→ **DATA FOR PROCESSING**
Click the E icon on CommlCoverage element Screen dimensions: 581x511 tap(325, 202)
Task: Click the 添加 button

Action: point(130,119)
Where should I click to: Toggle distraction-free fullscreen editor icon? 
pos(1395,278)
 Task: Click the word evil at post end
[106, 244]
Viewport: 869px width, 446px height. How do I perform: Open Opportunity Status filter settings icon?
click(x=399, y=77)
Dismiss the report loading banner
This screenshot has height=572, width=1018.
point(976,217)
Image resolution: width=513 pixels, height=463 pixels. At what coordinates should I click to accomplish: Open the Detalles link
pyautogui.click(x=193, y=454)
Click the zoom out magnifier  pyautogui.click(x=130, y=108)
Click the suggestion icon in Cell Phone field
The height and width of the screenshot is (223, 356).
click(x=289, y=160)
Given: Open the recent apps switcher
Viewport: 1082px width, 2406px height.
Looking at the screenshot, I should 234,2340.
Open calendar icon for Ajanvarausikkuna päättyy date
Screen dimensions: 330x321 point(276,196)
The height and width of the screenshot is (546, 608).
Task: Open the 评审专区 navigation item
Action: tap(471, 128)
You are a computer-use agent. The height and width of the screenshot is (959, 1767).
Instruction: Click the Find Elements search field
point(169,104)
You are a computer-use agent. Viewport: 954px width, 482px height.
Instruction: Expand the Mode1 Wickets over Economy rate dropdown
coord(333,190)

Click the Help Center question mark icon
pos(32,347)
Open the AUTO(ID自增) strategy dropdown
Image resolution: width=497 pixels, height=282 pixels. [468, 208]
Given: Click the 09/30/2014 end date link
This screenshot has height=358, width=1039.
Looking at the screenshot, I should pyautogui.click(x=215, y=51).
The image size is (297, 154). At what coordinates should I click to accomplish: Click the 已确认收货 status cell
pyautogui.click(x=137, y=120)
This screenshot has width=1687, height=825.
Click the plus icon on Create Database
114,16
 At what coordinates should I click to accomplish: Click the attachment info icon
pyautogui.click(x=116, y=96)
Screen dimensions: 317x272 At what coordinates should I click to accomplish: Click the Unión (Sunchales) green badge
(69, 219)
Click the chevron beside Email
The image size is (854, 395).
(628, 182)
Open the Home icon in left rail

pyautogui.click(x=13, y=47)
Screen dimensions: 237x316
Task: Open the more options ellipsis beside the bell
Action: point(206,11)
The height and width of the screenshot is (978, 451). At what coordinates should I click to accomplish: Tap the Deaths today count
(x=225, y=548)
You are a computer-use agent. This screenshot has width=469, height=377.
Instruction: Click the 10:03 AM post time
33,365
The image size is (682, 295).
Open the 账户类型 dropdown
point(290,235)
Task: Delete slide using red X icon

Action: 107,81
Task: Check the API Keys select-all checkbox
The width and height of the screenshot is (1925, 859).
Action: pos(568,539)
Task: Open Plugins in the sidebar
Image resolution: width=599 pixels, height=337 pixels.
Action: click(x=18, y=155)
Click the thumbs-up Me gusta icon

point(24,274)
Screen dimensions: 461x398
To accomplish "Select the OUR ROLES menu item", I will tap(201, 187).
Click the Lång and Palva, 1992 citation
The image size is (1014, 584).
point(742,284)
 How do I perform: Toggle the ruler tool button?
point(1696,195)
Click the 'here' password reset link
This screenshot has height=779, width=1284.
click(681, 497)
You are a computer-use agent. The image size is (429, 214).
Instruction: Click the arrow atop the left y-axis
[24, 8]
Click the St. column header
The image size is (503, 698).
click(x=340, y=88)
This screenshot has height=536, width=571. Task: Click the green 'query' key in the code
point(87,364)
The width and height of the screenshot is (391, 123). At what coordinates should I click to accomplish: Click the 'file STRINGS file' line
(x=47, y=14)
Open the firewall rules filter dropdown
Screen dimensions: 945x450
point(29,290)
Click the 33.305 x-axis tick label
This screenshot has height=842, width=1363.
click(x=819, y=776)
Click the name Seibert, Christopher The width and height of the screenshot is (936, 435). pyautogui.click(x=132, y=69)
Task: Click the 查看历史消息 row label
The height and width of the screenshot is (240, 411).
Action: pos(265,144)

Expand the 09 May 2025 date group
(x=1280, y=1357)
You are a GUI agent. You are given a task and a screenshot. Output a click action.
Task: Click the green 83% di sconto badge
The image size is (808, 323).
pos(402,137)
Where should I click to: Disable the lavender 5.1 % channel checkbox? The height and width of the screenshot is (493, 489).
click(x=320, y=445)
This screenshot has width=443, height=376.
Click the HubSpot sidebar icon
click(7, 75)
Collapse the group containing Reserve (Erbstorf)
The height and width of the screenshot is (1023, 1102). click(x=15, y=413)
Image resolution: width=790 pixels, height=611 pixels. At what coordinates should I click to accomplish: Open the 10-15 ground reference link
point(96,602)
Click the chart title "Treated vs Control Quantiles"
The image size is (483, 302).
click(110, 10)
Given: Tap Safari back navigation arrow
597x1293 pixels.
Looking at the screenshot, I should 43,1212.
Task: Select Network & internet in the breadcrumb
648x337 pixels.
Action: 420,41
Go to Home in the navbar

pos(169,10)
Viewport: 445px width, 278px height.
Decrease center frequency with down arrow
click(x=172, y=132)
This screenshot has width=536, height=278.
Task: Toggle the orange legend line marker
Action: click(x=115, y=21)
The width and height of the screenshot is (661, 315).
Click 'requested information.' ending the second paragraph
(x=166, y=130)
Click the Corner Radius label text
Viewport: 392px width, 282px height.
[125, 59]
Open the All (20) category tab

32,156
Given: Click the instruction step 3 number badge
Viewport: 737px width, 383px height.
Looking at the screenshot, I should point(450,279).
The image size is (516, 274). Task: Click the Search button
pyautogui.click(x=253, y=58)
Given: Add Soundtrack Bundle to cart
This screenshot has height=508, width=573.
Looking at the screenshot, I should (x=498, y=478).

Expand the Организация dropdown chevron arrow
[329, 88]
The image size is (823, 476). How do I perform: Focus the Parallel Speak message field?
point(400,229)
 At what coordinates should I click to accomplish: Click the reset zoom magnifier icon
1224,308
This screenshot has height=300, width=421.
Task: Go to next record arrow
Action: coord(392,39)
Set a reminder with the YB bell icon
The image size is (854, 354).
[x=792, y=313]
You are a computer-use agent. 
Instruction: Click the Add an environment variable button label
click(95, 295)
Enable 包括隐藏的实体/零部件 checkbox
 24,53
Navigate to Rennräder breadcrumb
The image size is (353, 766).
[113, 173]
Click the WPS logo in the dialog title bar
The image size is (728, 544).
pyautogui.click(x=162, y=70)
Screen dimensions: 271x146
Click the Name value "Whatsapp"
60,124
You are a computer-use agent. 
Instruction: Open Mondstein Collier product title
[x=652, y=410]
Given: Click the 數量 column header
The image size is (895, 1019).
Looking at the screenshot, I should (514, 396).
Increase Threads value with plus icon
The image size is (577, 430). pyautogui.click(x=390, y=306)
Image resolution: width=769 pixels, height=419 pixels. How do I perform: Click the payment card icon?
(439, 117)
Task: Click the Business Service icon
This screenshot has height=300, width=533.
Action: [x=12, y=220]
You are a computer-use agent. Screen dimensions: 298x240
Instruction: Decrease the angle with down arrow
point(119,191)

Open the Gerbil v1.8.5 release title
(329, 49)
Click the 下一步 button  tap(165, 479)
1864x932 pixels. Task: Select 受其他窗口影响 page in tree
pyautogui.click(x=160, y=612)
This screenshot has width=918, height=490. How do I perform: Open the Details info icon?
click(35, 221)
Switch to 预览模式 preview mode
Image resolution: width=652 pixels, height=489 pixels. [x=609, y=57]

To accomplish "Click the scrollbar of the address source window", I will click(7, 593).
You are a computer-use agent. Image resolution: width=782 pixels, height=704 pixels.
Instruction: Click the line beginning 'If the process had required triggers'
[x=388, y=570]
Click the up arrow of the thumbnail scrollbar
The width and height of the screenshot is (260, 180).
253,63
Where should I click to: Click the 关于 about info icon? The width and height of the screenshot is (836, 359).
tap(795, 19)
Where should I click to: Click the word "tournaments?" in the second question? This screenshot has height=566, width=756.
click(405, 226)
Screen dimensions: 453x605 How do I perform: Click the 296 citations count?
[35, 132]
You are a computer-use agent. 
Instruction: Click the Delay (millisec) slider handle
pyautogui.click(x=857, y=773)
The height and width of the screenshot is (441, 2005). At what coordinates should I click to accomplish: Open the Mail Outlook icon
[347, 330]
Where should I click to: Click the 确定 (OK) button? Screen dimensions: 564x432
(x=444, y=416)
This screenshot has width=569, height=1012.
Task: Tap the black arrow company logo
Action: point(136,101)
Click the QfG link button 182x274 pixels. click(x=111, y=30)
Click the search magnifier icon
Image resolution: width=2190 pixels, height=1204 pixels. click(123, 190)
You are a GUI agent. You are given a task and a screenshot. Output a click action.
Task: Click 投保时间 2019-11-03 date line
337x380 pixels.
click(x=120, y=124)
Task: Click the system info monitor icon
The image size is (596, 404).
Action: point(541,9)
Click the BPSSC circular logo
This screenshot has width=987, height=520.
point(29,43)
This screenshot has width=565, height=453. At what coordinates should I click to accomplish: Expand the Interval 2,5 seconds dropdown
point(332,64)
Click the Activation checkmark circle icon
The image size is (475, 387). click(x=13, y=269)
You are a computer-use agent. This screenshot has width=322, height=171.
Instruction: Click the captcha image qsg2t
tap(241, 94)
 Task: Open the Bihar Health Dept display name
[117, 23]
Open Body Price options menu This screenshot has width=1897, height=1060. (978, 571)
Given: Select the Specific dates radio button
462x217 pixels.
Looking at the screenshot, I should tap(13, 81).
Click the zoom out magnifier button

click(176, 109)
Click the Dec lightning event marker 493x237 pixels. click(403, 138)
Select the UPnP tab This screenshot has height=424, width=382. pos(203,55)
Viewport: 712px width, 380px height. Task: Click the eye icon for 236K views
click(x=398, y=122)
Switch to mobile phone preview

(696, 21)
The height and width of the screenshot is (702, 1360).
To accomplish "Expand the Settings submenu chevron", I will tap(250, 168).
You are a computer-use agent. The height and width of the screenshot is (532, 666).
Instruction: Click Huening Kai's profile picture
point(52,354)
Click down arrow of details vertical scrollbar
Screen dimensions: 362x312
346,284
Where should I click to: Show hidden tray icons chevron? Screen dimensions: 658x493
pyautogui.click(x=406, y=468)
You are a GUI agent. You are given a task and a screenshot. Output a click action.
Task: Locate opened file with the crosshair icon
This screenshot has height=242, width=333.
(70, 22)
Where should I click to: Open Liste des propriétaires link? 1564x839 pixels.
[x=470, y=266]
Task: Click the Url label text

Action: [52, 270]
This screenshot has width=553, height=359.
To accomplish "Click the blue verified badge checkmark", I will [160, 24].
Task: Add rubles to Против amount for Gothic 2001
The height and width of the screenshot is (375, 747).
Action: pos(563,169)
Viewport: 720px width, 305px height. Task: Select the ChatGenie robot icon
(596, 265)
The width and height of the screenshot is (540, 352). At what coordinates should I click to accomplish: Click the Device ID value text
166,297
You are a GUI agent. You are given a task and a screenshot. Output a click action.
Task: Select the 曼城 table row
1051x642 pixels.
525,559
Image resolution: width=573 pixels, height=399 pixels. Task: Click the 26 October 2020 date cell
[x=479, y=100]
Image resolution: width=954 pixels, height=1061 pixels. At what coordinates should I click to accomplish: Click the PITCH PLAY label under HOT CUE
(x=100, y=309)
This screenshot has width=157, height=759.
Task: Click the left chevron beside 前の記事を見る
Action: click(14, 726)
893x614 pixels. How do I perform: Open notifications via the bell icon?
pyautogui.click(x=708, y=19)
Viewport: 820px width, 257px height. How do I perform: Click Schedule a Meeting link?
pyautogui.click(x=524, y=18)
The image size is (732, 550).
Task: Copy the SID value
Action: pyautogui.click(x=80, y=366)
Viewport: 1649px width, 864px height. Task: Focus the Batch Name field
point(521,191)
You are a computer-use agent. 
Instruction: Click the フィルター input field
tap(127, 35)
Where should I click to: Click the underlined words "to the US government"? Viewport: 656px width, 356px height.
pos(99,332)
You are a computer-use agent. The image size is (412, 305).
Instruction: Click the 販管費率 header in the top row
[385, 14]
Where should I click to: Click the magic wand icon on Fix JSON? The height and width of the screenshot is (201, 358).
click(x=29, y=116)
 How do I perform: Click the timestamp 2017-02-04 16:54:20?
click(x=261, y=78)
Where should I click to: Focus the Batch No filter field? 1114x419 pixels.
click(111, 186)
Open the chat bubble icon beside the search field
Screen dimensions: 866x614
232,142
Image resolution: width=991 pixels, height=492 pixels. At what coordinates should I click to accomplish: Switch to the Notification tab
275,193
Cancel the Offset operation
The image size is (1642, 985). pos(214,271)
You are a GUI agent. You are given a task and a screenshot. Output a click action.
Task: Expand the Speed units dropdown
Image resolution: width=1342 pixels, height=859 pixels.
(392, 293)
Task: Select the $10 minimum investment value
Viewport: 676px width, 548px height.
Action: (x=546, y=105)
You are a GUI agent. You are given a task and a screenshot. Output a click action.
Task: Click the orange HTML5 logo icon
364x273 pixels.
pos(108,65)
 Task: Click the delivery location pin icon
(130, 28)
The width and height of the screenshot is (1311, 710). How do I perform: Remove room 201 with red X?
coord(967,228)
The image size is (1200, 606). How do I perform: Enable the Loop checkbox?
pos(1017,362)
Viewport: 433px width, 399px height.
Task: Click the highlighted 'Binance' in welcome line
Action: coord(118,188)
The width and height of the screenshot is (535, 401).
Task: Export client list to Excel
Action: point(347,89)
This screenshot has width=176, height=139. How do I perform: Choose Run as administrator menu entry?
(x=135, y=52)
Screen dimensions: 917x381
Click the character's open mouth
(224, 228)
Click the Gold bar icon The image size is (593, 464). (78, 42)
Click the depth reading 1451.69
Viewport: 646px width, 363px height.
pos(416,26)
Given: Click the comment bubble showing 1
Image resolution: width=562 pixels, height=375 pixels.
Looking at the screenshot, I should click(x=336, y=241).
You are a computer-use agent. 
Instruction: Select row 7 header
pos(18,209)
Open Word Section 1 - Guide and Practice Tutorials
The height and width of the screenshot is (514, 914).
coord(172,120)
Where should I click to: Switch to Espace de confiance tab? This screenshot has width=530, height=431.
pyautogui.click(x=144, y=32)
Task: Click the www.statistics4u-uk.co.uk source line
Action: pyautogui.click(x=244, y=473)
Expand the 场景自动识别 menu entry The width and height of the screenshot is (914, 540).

→ **GOAL**
Reformat the material above, starting with the line containing "is (959, 1767)." and going through the line containing "Image resolution: width=497", as a Markdown table with the columns Row and Line Text, numbering each row and skipping blank lines.

→ **TASK OUTPUT**
| Row | Line Text |
|---|---|
| 1 | You are a computer-use agent. The height and width of the screenshot is (959, 1767). |
| 2 | Instruction: Click the Find Elements search field |
| 3 | point(169,104) |
| 4 | You are a computer-use agent. Viewport: 954px width, 482px height. |
| 5 | Instruction: Expand the Mode1 Wickets over Economy rate dropdown |
| 6 | coord(333,190) |
| 7 | Click the Help Center question mark icon |
| 8 | pos(32,347) |
| 9 | Open the AUTO(ID自增) strategy dropdown |
| 10 | Image resolution: width=497 pixels, height=282 pixels. [468, 208] |